The word fat is an adjective: (of a person or animal) having a large amount of excess flesh.

I believe that if you are calling yourself or someone else fat that is worse than telling them to fuck off or having someone tell you to fuck off.

Best friends are best friends because we lift each other up. All women (and men for that matter) should lift one another up and not put each other down. There is no good in saying the 'f' word to someone... ok maybe if you are talking about avocados but I'm sure you understand my point of view right now.

If you wouldn't want your best friend to call him/herself fat because you love her for who she is, inside and out, faults and all then why is it ok to call yourself or someone else fat?

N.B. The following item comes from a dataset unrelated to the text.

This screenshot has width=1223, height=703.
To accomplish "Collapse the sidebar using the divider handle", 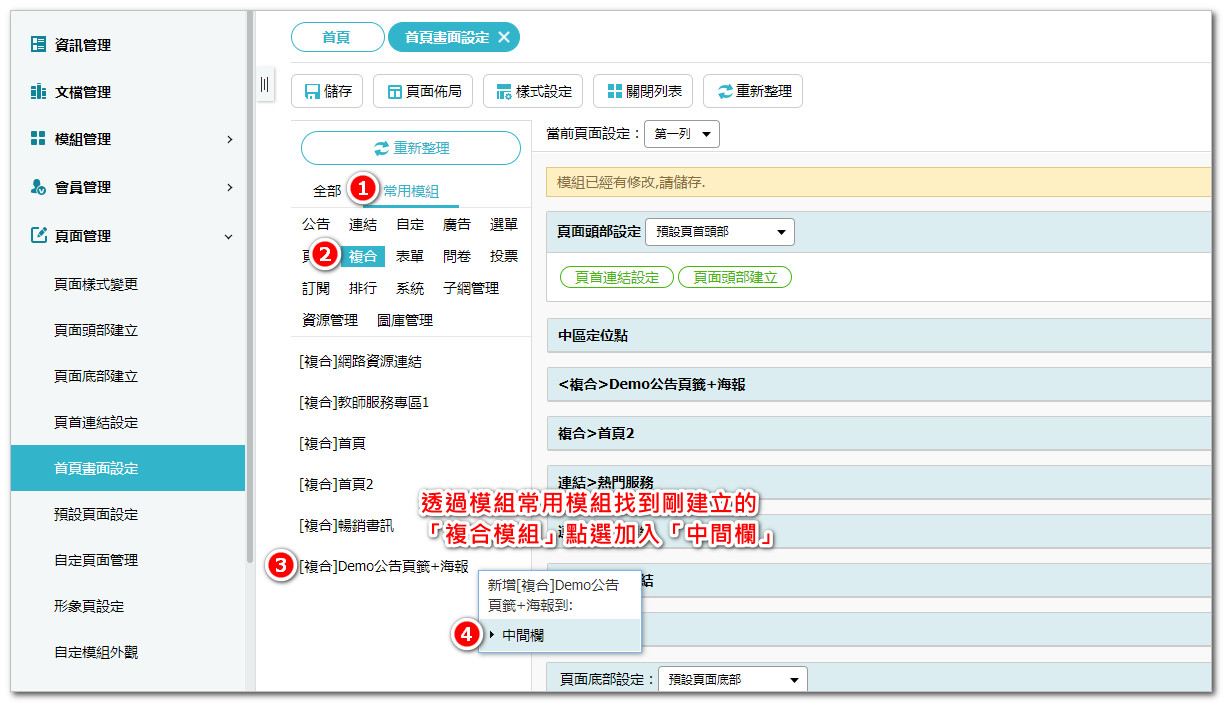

It's not ok! It has to stop!

By calling yourself or someone else the 'f' word, you are inadvertently teaching younger generations that that behaviour is ok. There is a possibility that you are also crushing your own or someone else's health and wellness journey.

Mindset

I was visiting friends not long ago. My friend Ann and her little daughter were having a moment. Ann's daughter wanted to zip up her jacket she was wearing. A lovely gesture from the little one as Mummy always helps her zip up hers. Ann made a passing comment about herself and the 'f' word because her jacket was a bit small for her. Ann said the 'f' word about herself so nonchalantly. I believe it was a throwaway comment and Ann honestly thought nothing of it.

In the same moment, my heart hurt. It was a big something to me.
A. My friend is not fat.

B. Ann might not be where she wants to weight wise, but she is right where she needs to be at this moment. She is raising a gorgeous little daughter, and it looks like hard fucking work.

C.  Ann taught her daughter that it is ok to use the 'f' word without realising it.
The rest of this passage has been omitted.